◆ What you are asked to do ◆
Reproduce the listing from its beginning through the line containing "Looking at the screenshot, I should click(867, 243).", swapping "heading" for "title" and keeping everything else unchanged. Omit the pictures from your answer.

Word and element pointing entries
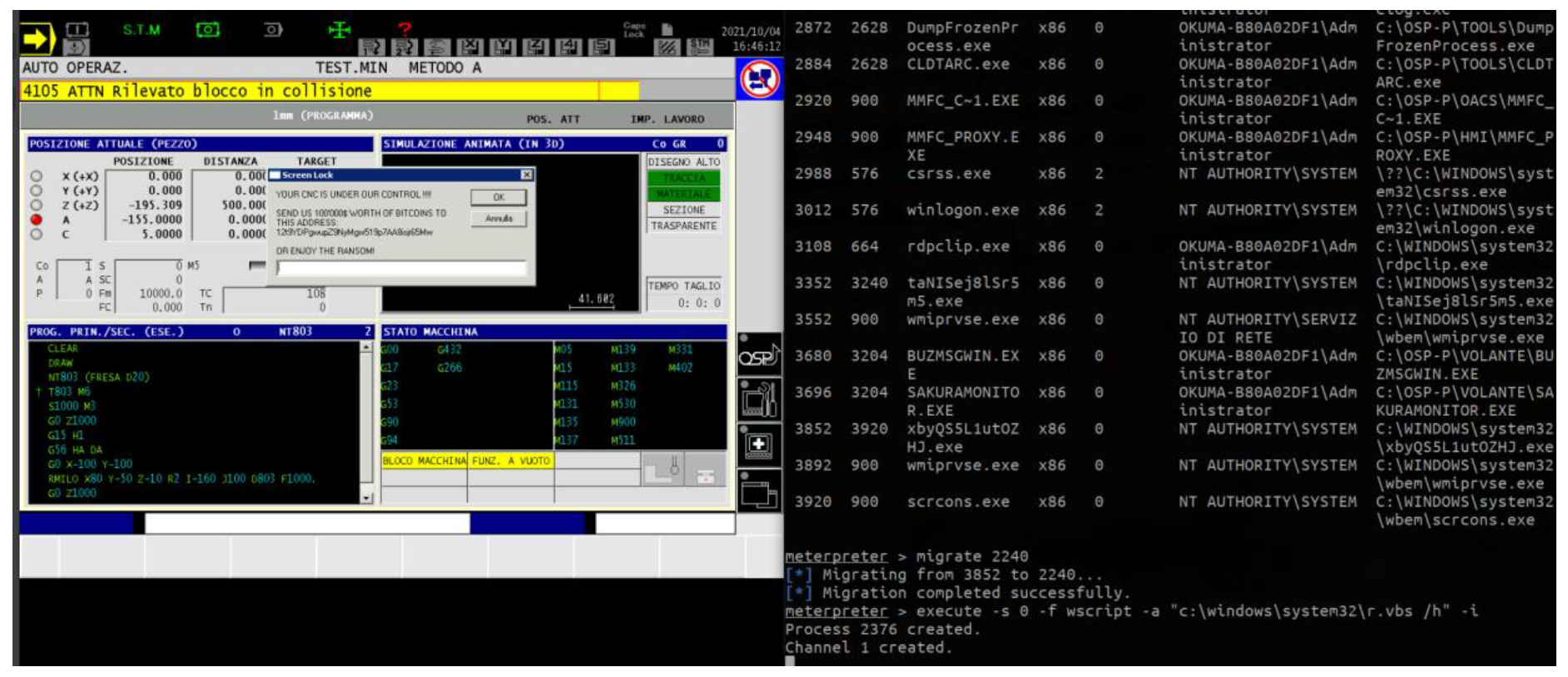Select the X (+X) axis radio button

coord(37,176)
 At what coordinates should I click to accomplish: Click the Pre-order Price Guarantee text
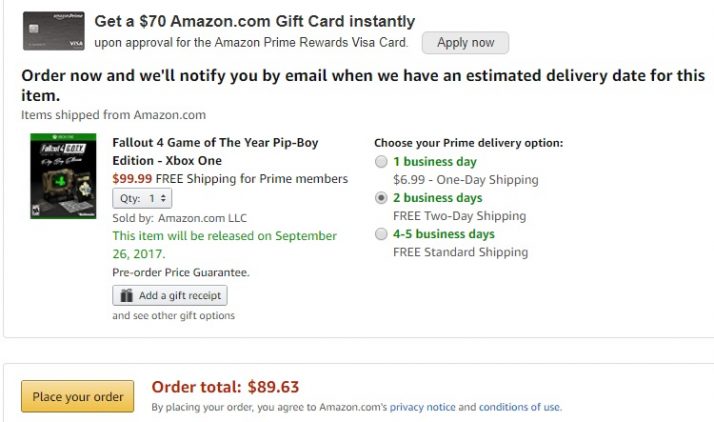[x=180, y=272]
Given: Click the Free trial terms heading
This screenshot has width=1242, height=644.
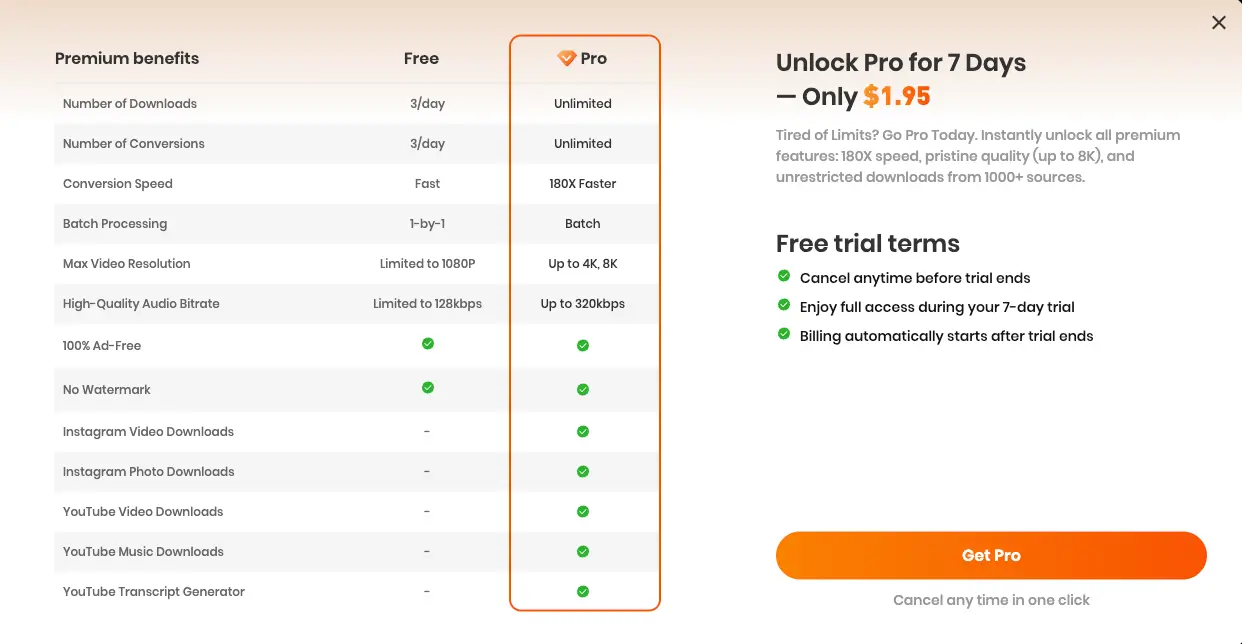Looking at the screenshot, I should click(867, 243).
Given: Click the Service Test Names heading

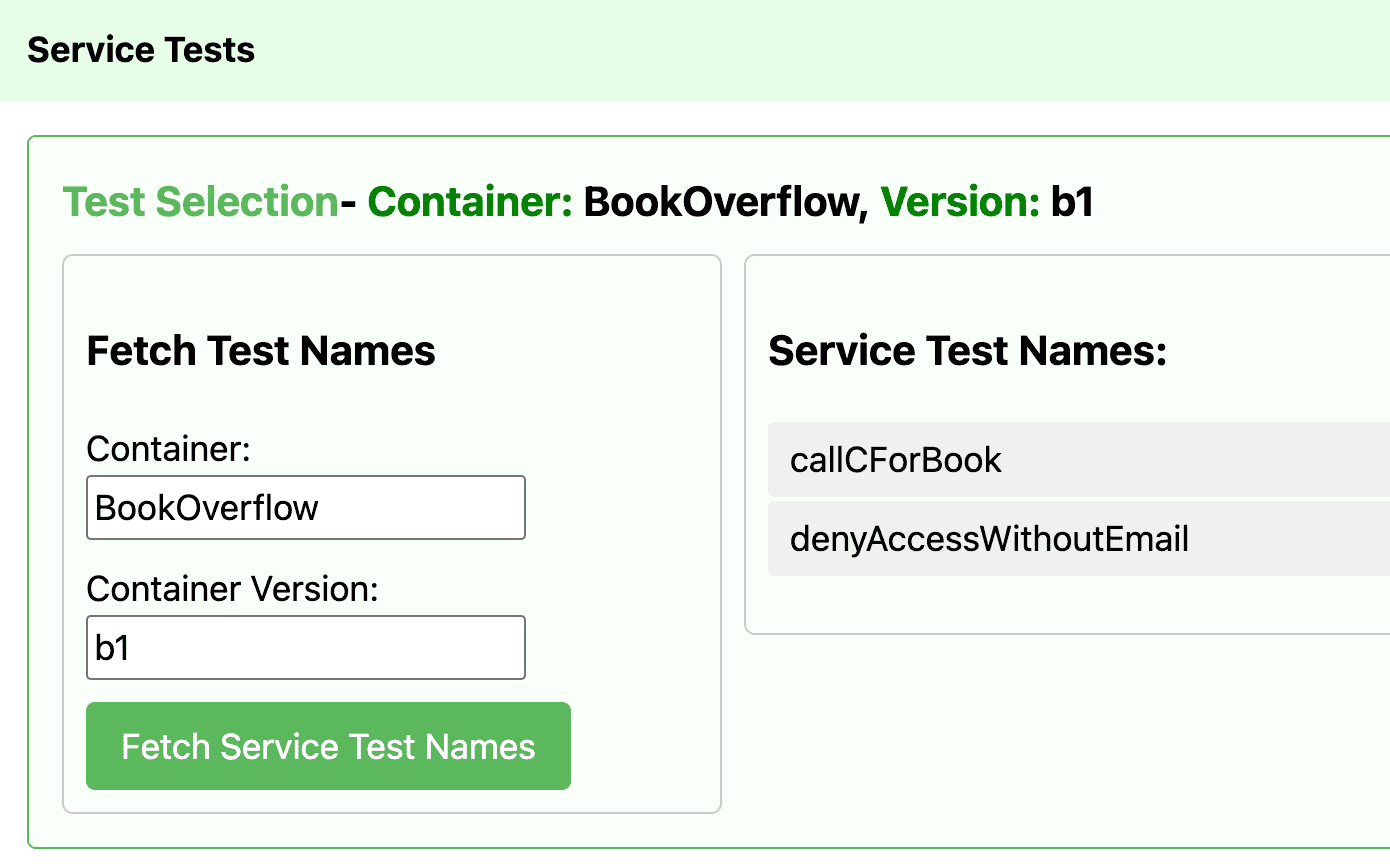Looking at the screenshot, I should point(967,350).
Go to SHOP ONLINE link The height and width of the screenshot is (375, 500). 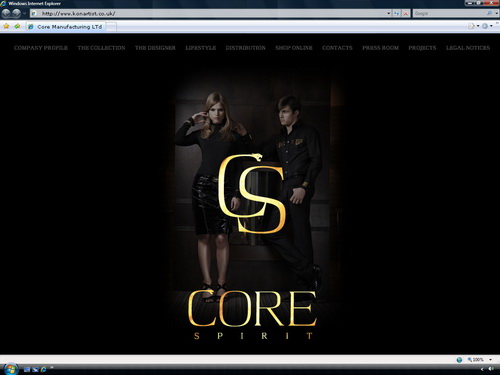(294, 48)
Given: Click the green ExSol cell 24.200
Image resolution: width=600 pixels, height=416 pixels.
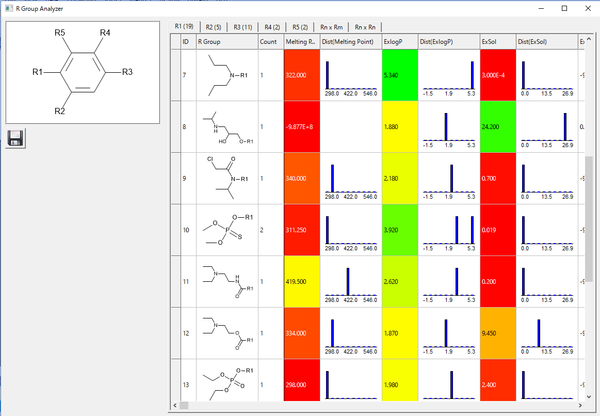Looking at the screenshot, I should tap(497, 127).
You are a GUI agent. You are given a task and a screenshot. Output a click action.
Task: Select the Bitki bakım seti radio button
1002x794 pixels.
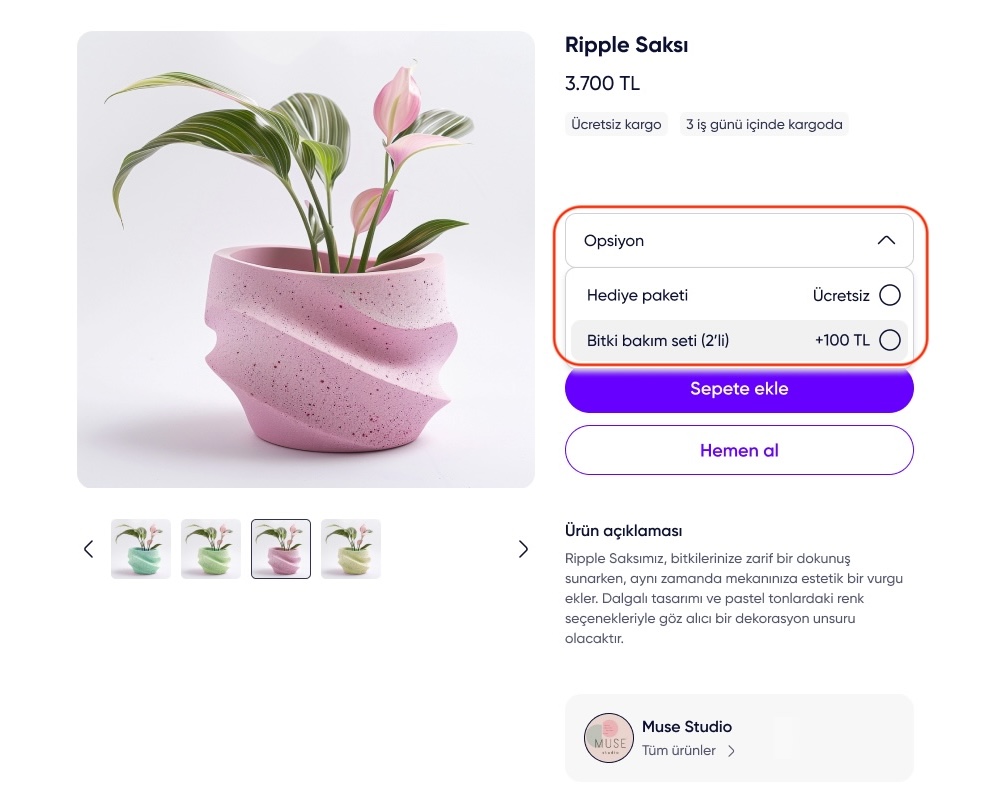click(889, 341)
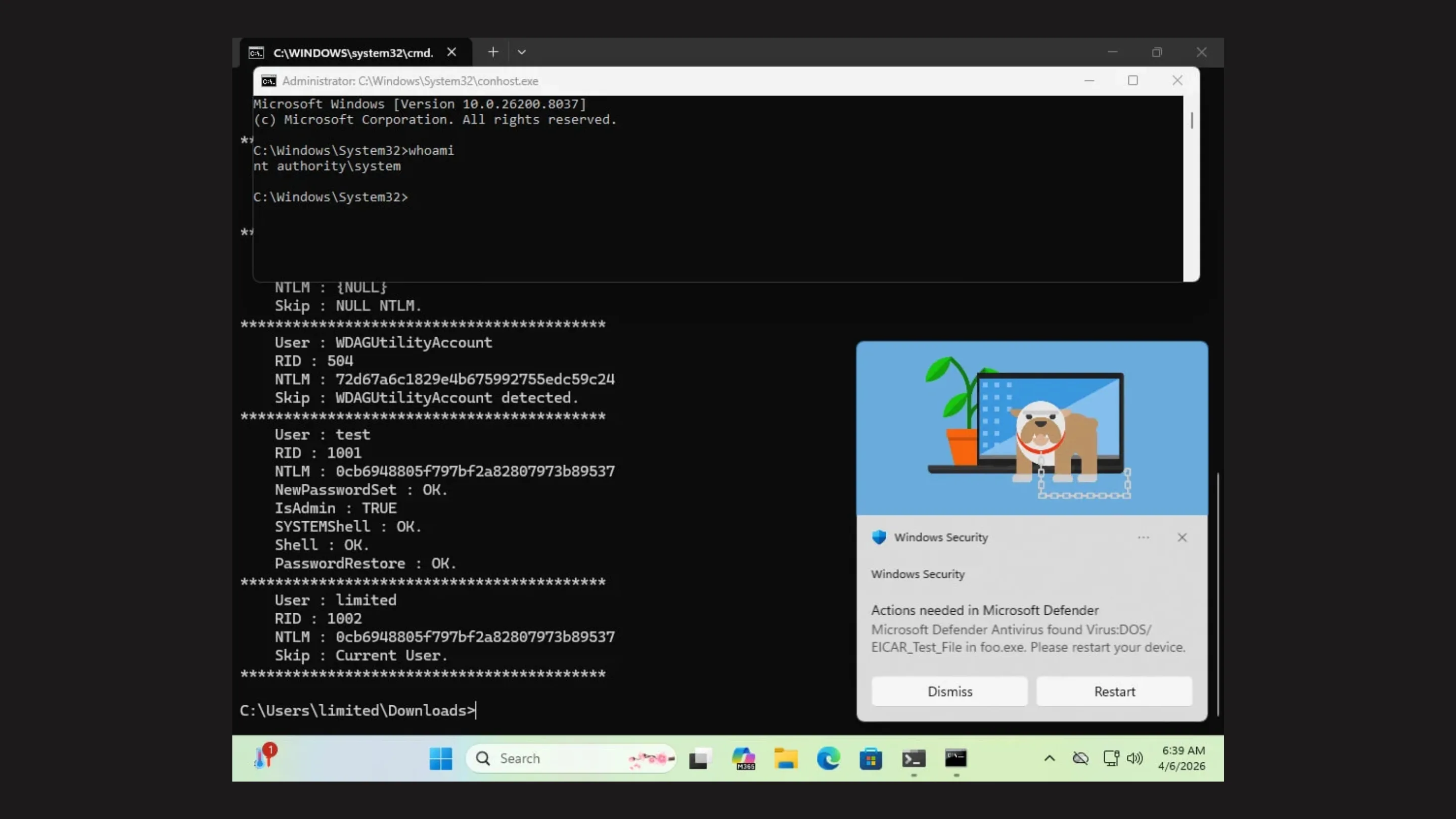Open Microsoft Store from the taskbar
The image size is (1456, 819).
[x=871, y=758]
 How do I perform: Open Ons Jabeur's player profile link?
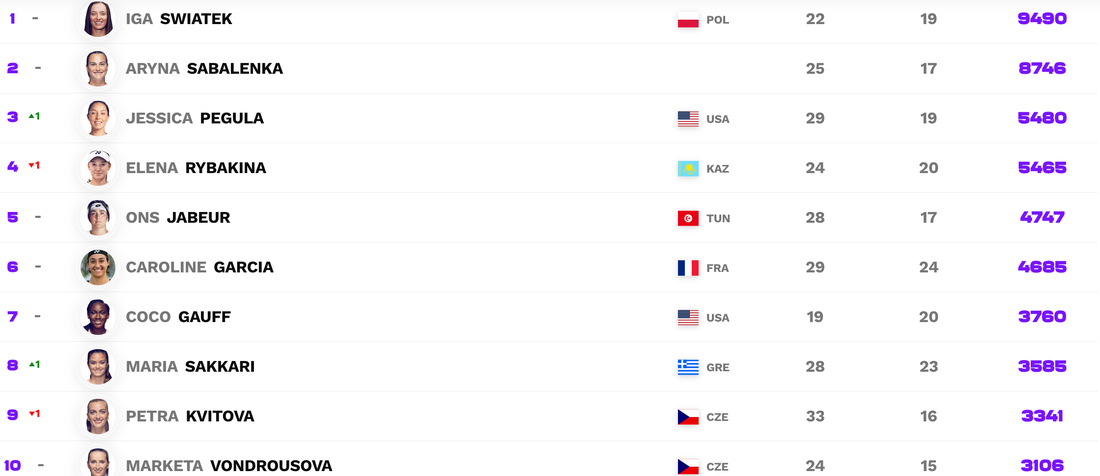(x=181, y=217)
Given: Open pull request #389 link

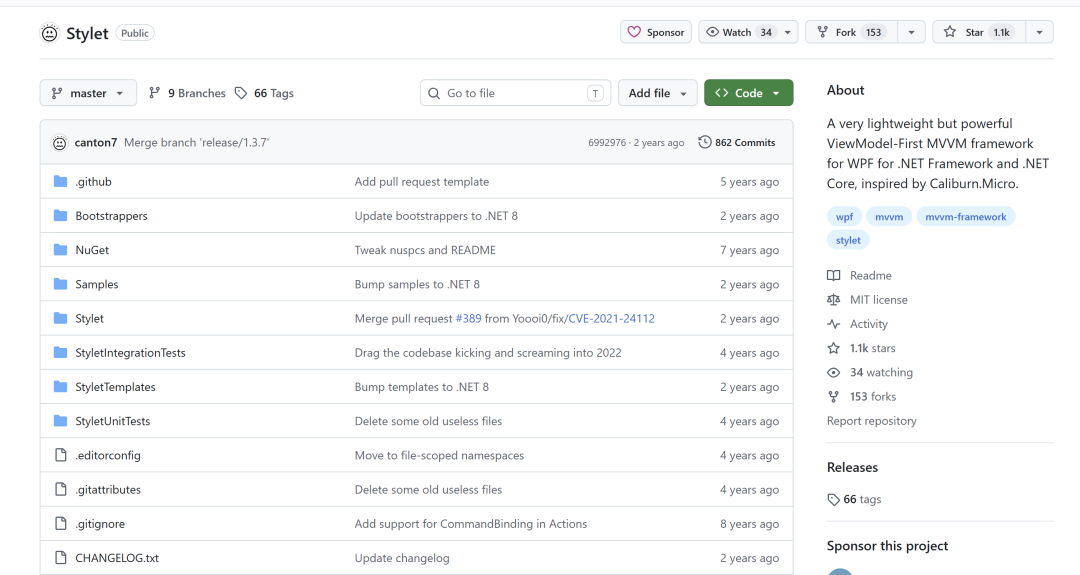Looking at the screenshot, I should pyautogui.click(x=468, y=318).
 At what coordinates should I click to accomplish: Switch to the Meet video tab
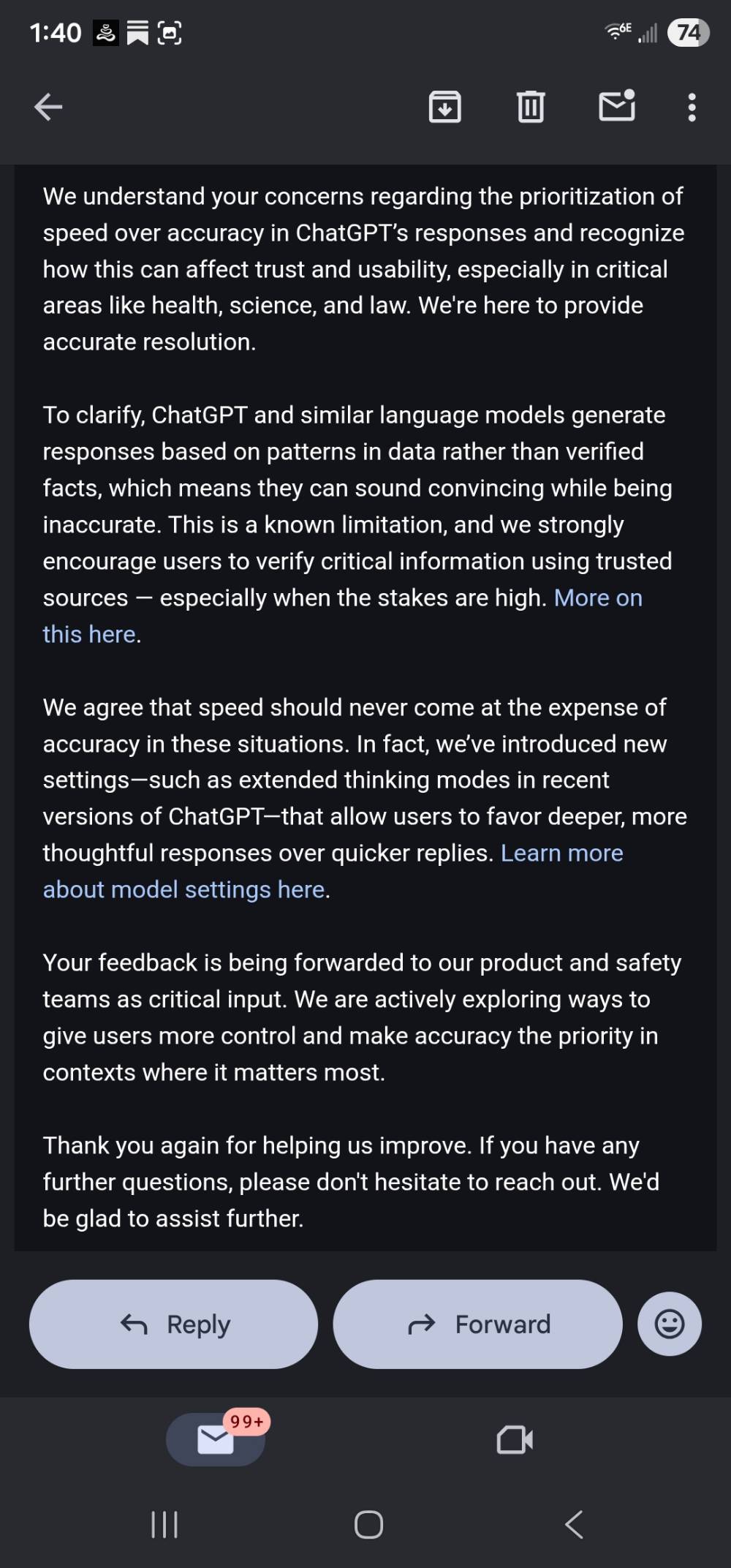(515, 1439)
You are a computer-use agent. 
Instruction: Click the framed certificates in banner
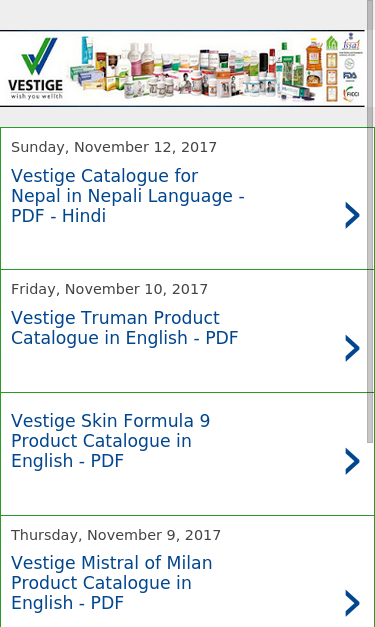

◆ Written solution ◆
Select the X (+X) axis radio button

coord(37,176)
 At what coordinates should I click to accomplish: Click the Pre-order Price Guarantee text
[x=180, y=272]
Given: Click the Free trial terms title
This screenshot has width=1242, height=644.
Looking at the screenshot, I should click(867, 243).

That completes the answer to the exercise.